Issue 46 - October 07, 2008



The financial landscape has been forever changed in what amounts to a historical blink of an eye. Within one month, we saw government intervention in three major publicly held institutions (Freddie Mac, Fannie Mae, and AIG), the largest bank failure in US History (Washington Mutual), the failure of one of the oldest US Investment Banks (Lehman Brothers) and the transformation of the two remaining New York based global investment banks into commercial banks (Morgan Stanley and Goldman Sachs). These steps set the stage for what many hope will be the final step in this catharsis: the implementation of the $700 billion bill that will permit the Treasury to become the de facto buyer and clearing house of the mortgage backed securities which have clogged the balance sheets of banks large and small and as a result brought lending flows down to a trickle.

Equity markets around the world have been hit by a combination of year-end hedge fund and fund of fund redemptions, along with the selling that typically accompanies difficult market episodes. But is has been the bond market that has forced the hand of the Federal Reserve and Treasury as liquidity and credit concerns asserted themselves. For the first time, US Treasury bills effectively were bid up to a point where they yielded nothing and high quality companies and municipalities were forced to pay well above market in order to roll over their short-term liabilities if they could find credit at all.

Changing Hands

Back in March it was hoped that the government’s intervention in the failure of Bear Stearns and concurrent discount window liquidity facilities for broker dealers would provide the needed time and resources for the remaining firms to essentially clear their overleveraged balance sheets by finding buyers for their inventory. However, two factors emerged and progress was negligible. First, the mortgage market had no natural clearing exchange as it had always been essentially an over the counter market and the lack of consistency among the mortgages made determining even discounted prices contentious. Secondly, the few global buyers that were brave enough to try to purchase large blocks of bonds essentially on faith, naturally demanded lower prices than those who held and presumably knew their particulars were willing to accept. This was evidenced in the failure of Lehman. Management always felt that Lehman’s inventory was worth more than the market was willing to pay right down to the moment when they filed for bankruptcy protection. The process of putting weaker institutions into stronger hands was finally going to get underway.

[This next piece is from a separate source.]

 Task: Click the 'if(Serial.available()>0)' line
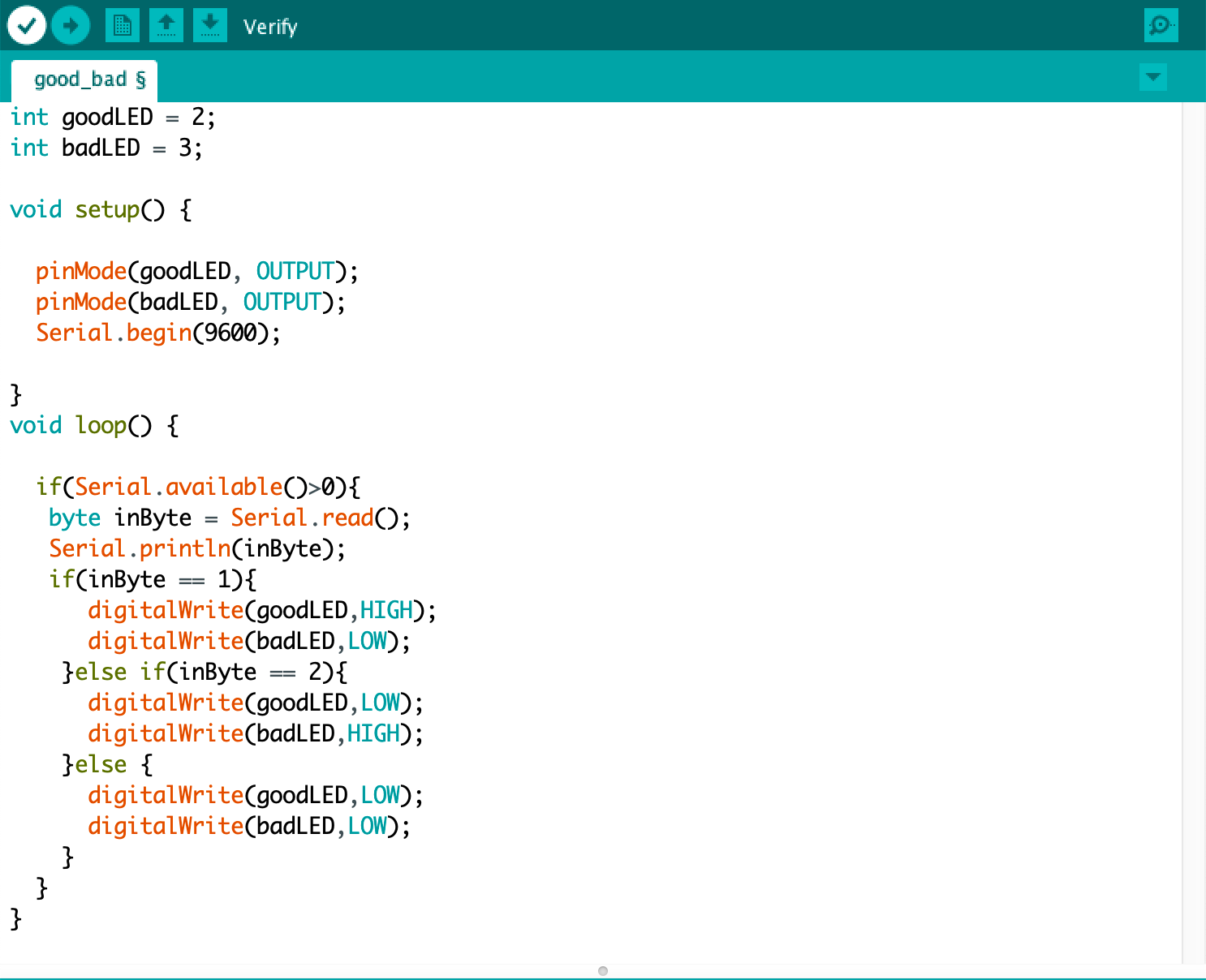point(199,487)
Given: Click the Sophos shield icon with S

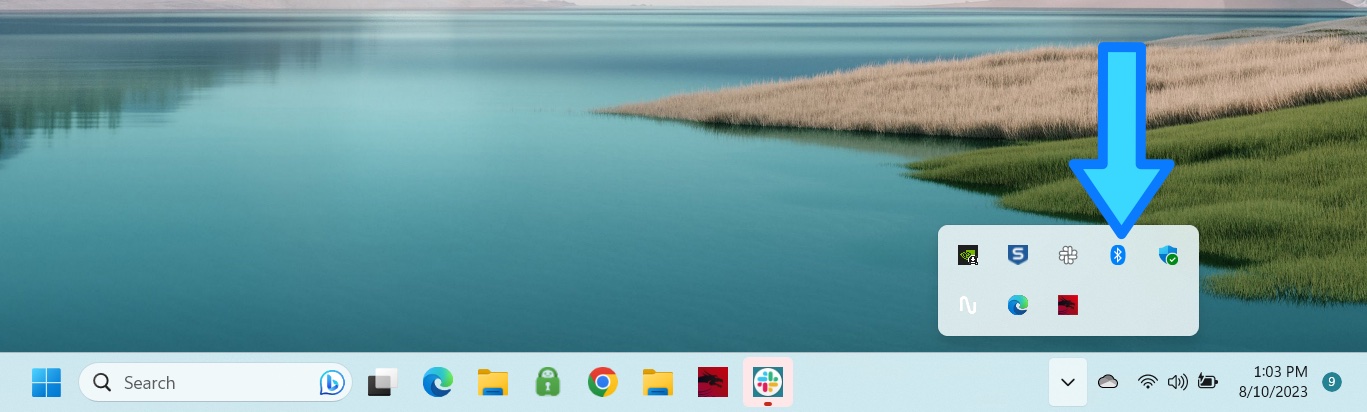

At the point at which Lehman failed, the credit dominos were set into motion. Banks began to curtail any extension of credit as they needed every ounce of their remaining capital to meet defaults associated with Lehman. In the absence of bank lines, businesses and municipalities began to draw down on their cash reserves and by definition they began to withdraw funds from money market funds. As these funds had fewer dollars to invest, they did not need to purchase as much commercial paper (short dated corporate bonds) or short-term municipal notes. In order to attract the remaining liquidity to their names, issuers have been required to pay extraordinary rates. Unfortunately this type of cycle feeds upon itself until there is simply not enough credit to go around. The bank lines are gone, the cash reserves are drawn down, and the short-term borrowing facilities have evaporated. There had to be a mechanism to break this destructive cycle and that is what the $700 billion bill will attempt to do.

The Road Back

In the coming weeks, the credit markets will continue to experience stress and the details of the mortgage auction process will have to be fleshed out. On the equity side, there will continue to be fire sales. But much has been accomplished in this most historic month. The weakest financial players have been stabilized, sold or liquidated. Deposit insurance has been enhanced and we should begin to see the rotation away from US Treasuries and back into other traditional short-term alternatives. We should also see relief in the pivotal interbank lending market (Libor) as risk premiums abate.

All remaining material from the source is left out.